__Source data__:
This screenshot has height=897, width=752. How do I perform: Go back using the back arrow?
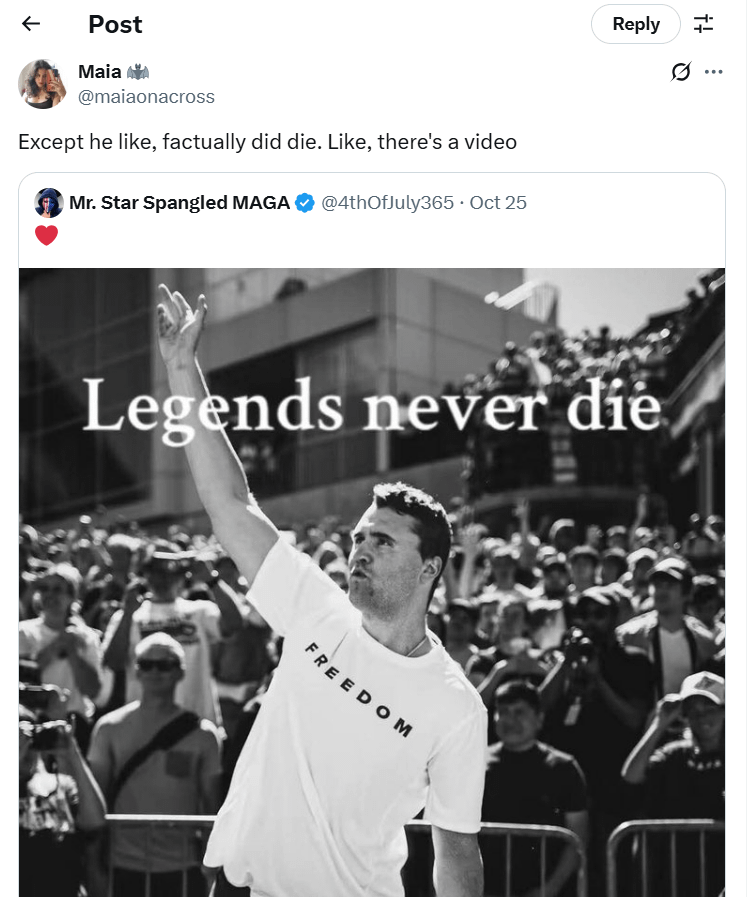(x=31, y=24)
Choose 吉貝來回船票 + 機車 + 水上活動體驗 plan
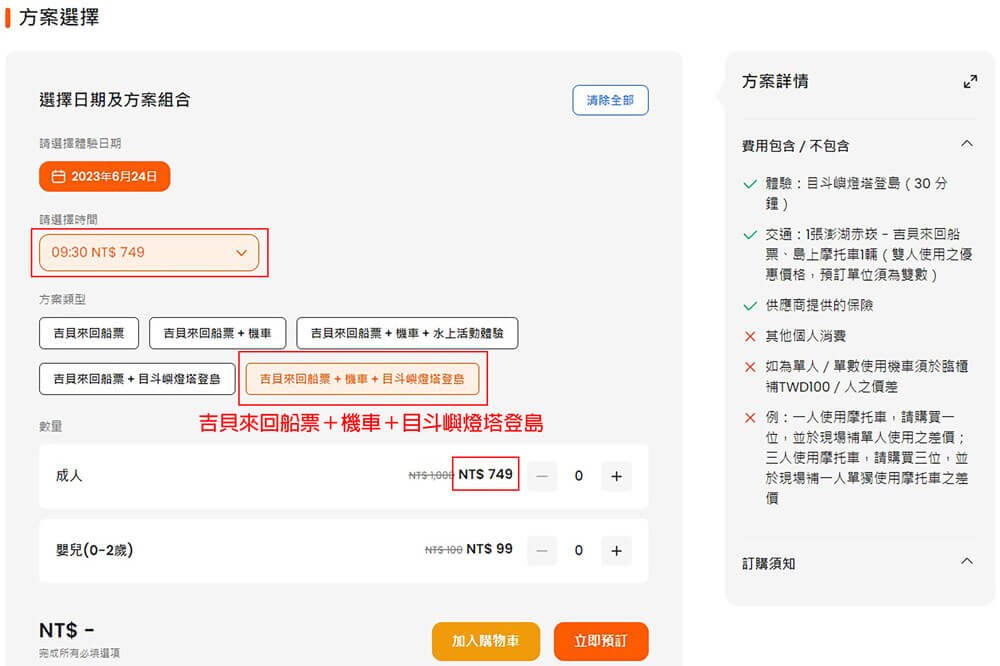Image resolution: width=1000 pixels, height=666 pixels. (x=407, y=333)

--

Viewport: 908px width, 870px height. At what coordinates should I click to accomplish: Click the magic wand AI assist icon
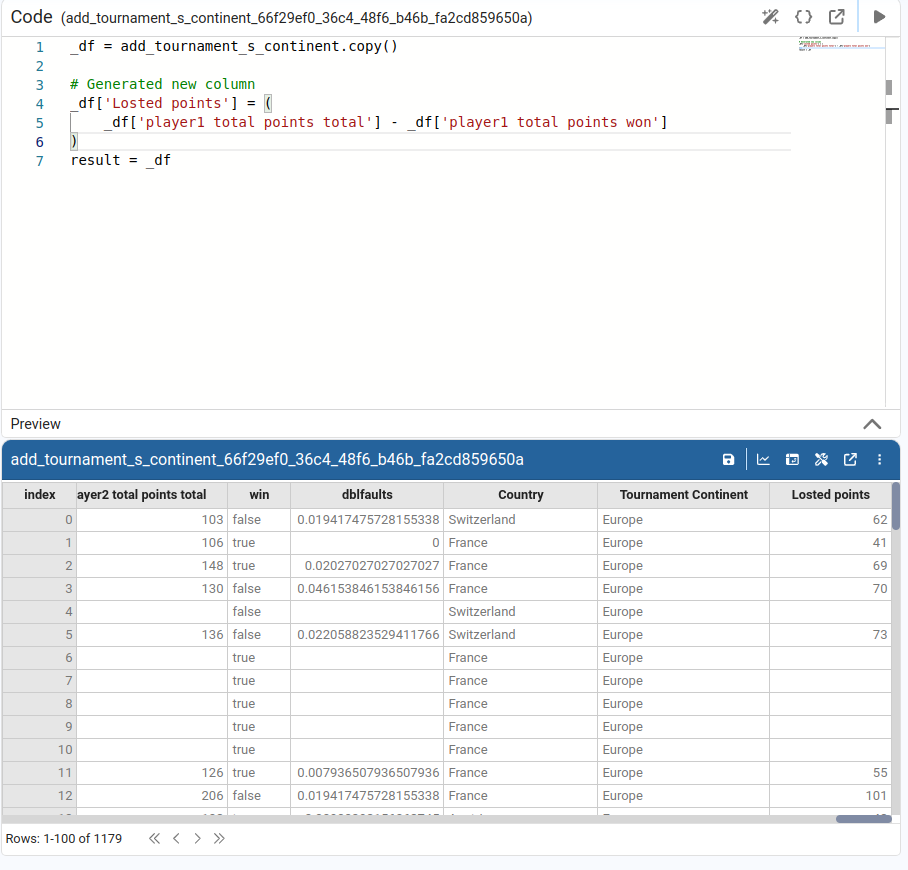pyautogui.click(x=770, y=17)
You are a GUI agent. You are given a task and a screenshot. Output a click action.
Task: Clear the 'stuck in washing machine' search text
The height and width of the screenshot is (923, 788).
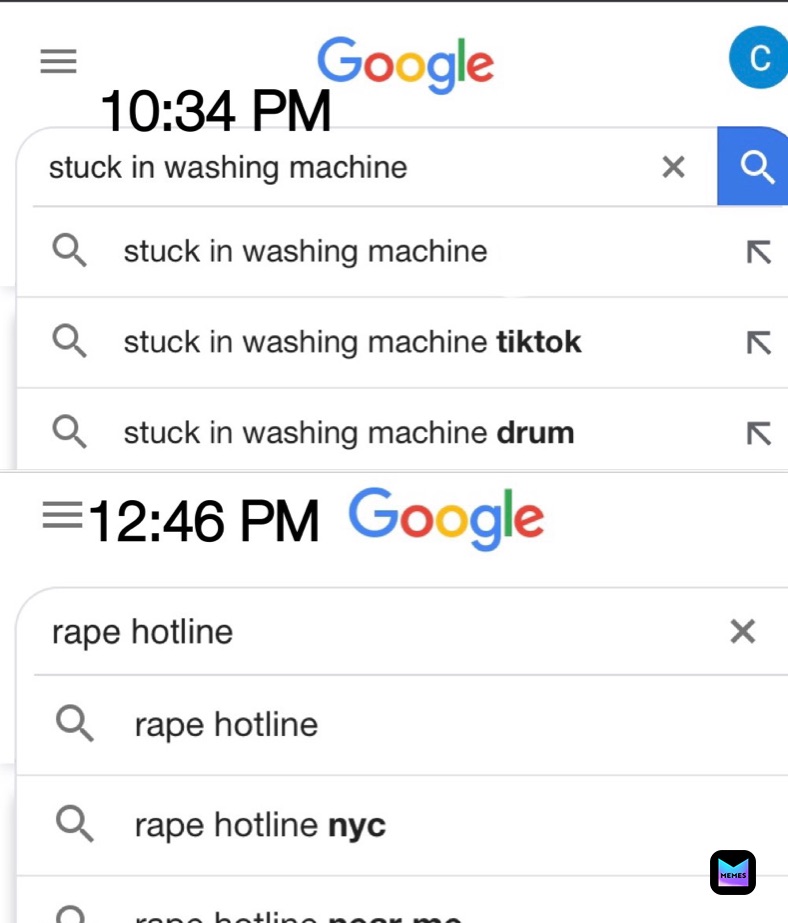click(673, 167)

__Work to complete__: Within the listing above, the stretch from the line with "Viewport: 908px width, 870px" down to the line with "You are a GUI" is to be given again exactly, end lines included and pictures excluded.

__Solution to this task__:
Viewport: 908px width, 870px height. At what coordinates should I click to accomplish: Click the magic wand AI assist icon
pyautogui.click(x=770, y=17)
You are a GUI agent. You are given a task and a screenshot. Output a click action.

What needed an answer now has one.